STORY

Employee Development

Realizing the world's first image sensor with built-in AI engine! Discover the stories behind the drive to create the world’s first of its kind

October 11, 2022

By established AI technology firmly, AI is expanding its applications to many aspects of our lives. However, in 2016, many ventures among others have long contemplated to realize some applications with AI for image recognition, but they faced a formidable challenge in commercializing the idea. Namely, a problem of where to place for the AI processing. Many came up with the idea of placing it on the cloud server, but this proved to be unrealistic because, locating the AI processing on the cloud, all images and videos had to be uploaded, the data volume of which would be considerable, and it would consume a lot of power.
Ryoji Eki of Sony Semiconductor Solutions Corporation(SSS) had another idea: to have an AI engine build into an image sensor. He presented a paper on an AI engine with the highest processing efficiency (small, fast and energy-efficient) at the 2021 ISSCC (International Solid-State Circuits Conference)*1 to showcase the world’s first ever intelligent vision sensor with built-in AI processing functionality, IMX500. Eki reveals exclusive stories of the development behind the successful commercialization and the secrets of creating something the world has never seen.
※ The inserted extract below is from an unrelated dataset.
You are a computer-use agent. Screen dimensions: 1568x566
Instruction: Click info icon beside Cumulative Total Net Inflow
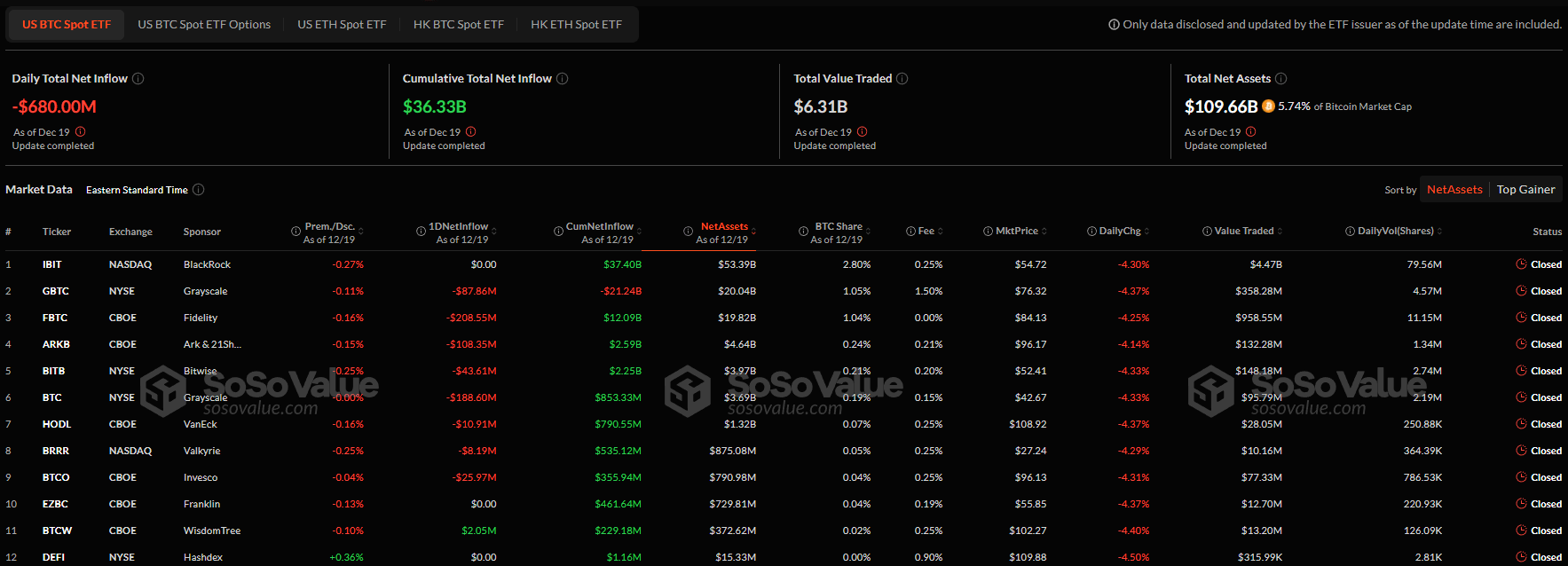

*1) An international conference for the semiconductor industry to showcase the latest technology

Eki Ryoji

Sony Semiconductor Solutions Corporation
System Solution Business Division

Eki completed his studies at the Graduate School of Hiroshima University in 2008 and joined the Sony Corporation’s Semiconductor Business Group (present SSS).
He has been part of the development of CMOS image sensors, notably with the commercialization of the back-illuminated and stacked CMOS image sensors for mobile applications, followed by the product planning, commercialization and business exploration of the intelligent vision sensor, which started in 2016. His research paper was accepted by the international conference ISSCC 2021, and he won the Sony Outstanding Engineer 2020. Currently, he pursues the development of AI models and AI learning environment for SSS’s Edge AI Platform AITRIOS™ as well as the planning for the next generation intelligent vision sensor.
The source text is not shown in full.